- Stored records:
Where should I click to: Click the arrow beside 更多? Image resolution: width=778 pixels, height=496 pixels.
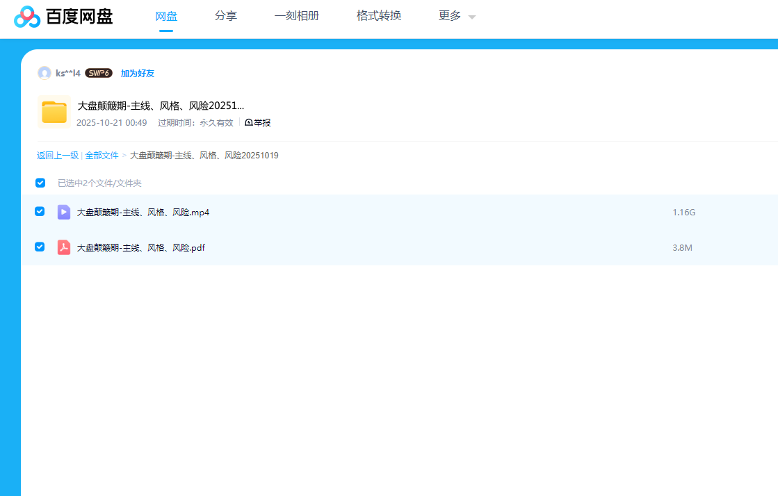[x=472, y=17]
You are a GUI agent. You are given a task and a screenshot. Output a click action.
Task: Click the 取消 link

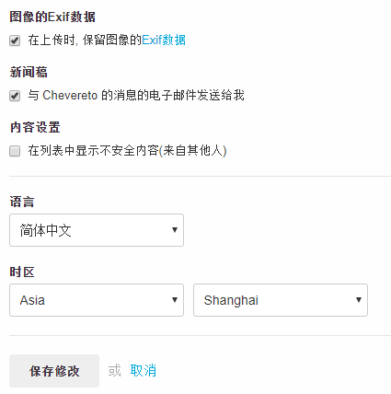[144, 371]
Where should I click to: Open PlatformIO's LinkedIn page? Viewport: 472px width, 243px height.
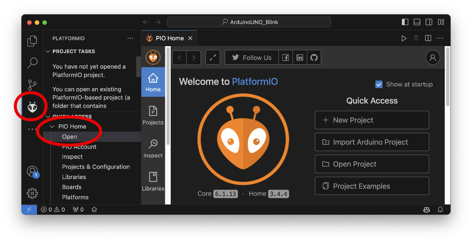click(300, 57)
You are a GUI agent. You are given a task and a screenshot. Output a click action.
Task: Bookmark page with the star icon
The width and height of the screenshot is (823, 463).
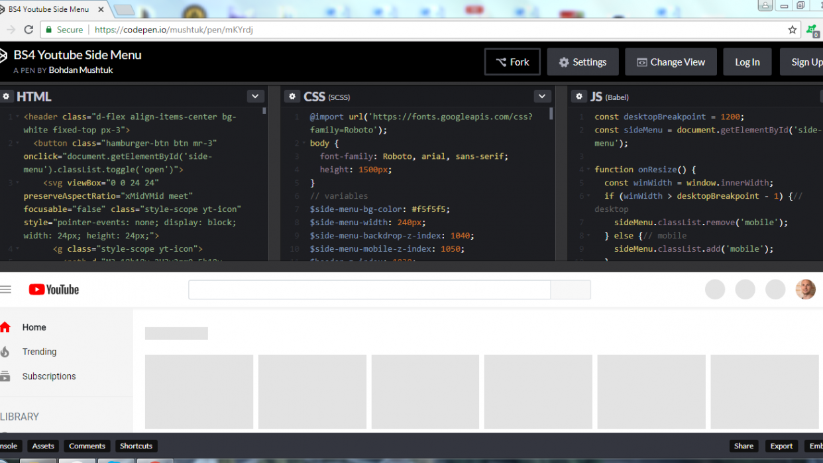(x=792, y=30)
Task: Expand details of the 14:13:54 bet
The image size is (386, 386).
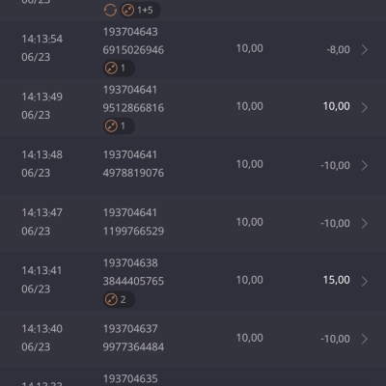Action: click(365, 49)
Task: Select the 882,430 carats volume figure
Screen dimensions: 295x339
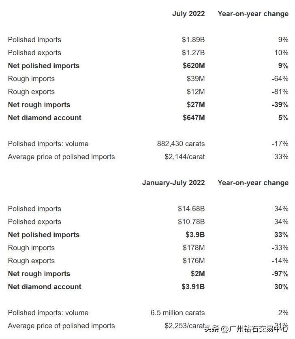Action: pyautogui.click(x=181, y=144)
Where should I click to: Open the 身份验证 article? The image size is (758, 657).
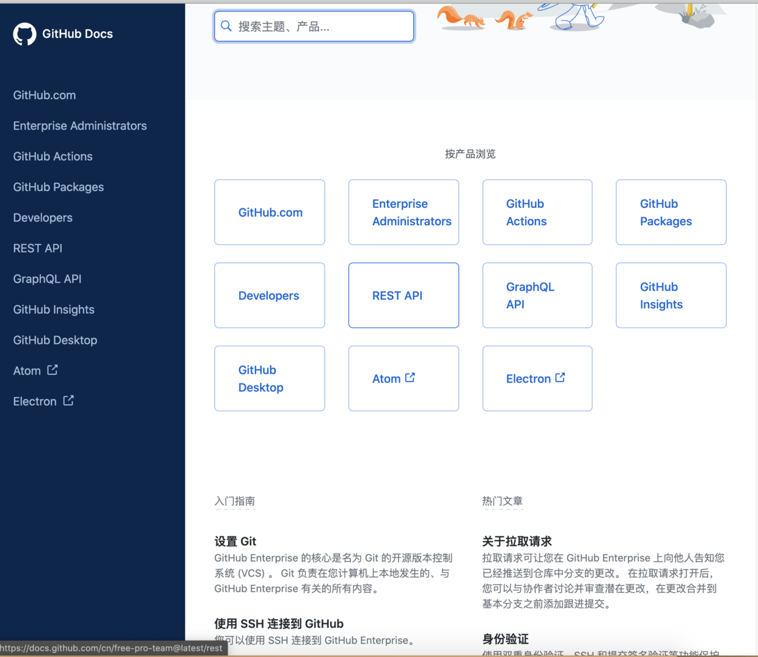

- TO DO:
Rewrite the listing above as a numbered list, one line per item, skipping blank lines and leaving out the pictures.

- TASK OUTPUT:
1. Where should I click to: Click the arrow beside 更多? Image resolution: width=778 pixels, height=496 pixels.
2. [x=472, y=17]
3. You are a GUI agent. You are given a task and a screenshot. Output a click action.
4. Task: Click the 取消 link
5. [144, 371]
6. Where should I click to: Open PlatformIO's LinkedIn page? Viewport: 472px width, 243px height.
7. click(300, 57)
8. You are a GUI agent. You are given a task and a screenshot. Output a click action.
9. Task: Bookmark page with the star icon
10. The width and height of the screenshot is (823, 463).
11. (x=792, y=30)
12. Task: Expand details of the 14:13:54 bet
13. The image size is (386, 386).
14. Action: click(365, 49)
15. Task: Select the 882,430 carats volume figure
16. Screen dimensions: 295x339
17. Action: pyautogui.click(x=181, y=144)
18. Where should I click to: Open the 身份验证 article? The image size is (758, 657).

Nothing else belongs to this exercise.